• **TASK**
Look through the entries for the line containing "Viewport: 585px width, 312px height.". Then output that line and every line after it, exactly, to the end.

• **DATA UNDER STUDY**
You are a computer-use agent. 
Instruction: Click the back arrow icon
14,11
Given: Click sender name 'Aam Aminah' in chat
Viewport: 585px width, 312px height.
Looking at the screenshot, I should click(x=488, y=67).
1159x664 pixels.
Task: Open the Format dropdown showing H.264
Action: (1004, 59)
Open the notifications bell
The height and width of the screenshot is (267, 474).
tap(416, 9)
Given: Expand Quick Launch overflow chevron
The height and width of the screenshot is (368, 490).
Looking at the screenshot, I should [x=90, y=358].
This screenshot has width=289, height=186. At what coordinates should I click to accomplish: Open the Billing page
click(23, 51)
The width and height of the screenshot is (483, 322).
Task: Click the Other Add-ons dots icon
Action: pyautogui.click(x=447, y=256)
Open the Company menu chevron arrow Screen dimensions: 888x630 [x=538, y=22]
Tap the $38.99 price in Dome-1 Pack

• **ANSWER SPACE**
Viewport: 585px width, 312px height.
Looking at the screenshot, I should click(x=488, y=67).
1159x664 pixels.
Task: Open the Format dropdown showing H.264
Action: (1004, 59)
Open the notifications bell
The height and width of the screenshot is (267, 474).
tap(416, 9)
Given: Expand Quick Launch overflow chevron
The height and width of the screenshot is (368, 490).
Looking at the screenshot, I should [x=90, y=358].
This screenshot has width=289, height=186. At what coordinates should I click to accomplish: Open the Billing page
click(23, 51)
The width and height of the screenshot is (483, 322).
Task: Click the Other Add-ons dots icon
Action: pyautogui.click(x=447, y=256)
Open the Company menu chevron arrow Screen dimensions: 888x630 [x=538, y=22]
Tap the $38.99 price in Dome-1 Pack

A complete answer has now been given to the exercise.